Identify every line below that contains the string "dropdown", treating uppercase and lowercase as distinct, and copy each such line.

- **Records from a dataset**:
☆ ☆ ☆
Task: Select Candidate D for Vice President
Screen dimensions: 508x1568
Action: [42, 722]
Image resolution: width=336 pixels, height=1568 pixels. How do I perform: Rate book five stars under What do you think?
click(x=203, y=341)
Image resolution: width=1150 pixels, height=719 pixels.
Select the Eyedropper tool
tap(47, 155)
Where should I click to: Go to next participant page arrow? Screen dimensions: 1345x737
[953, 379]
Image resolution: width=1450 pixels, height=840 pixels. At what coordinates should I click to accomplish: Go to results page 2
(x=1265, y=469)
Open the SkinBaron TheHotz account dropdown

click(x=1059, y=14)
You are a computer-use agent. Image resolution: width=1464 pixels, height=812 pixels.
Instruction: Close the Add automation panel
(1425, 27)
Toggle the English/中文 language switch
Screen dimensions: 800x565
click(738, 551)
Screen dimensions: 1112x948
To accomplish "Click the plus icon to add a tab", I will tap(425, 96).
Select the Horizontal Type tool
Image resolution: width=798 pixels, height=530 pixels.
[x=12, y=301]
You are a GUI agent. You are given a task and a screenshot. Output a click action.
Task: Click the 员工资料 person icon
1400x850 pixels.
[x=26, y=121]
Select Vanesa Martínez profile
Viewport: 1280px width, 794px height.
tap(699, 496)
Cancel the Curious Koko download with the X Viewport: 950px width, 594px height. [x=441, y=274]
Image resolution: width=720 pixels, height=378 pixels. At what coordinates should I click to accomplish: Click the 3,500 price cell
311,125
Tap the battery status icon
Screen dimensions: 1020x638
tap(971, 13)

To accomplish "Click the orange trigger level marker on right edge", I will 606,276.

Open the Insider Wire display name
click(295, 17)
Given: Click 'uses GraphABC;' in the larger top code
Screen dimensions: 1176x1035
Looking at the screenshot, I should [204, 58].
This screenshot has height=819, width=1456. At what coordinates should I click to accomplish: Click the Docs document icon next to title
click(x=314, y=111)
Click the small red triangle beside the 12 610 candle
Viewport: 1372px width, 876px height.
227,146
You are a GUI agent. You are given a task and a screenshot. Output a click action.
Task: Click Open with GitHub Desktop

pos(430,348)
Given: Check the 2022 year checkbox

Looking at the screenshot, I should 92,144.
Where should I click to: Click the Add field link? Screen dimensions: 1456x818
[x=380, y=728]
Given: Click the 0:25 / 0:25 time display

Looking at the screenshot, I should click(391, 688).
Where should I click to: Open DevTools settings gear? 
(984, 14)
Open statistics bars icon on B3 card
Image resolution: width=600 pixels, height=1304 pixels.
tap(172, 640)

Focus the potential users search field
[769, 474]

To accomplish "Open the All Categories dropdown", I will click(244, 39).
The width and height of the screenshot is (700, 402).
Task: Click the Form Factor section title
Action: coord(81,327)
☆ ☆ ☆
- **RESPONSE TO THIS EXERCISE**:
Open the SkinBaron TheHotz account dropdown
To accomplish "Open the All Categories dropdown", I will click(244, 39).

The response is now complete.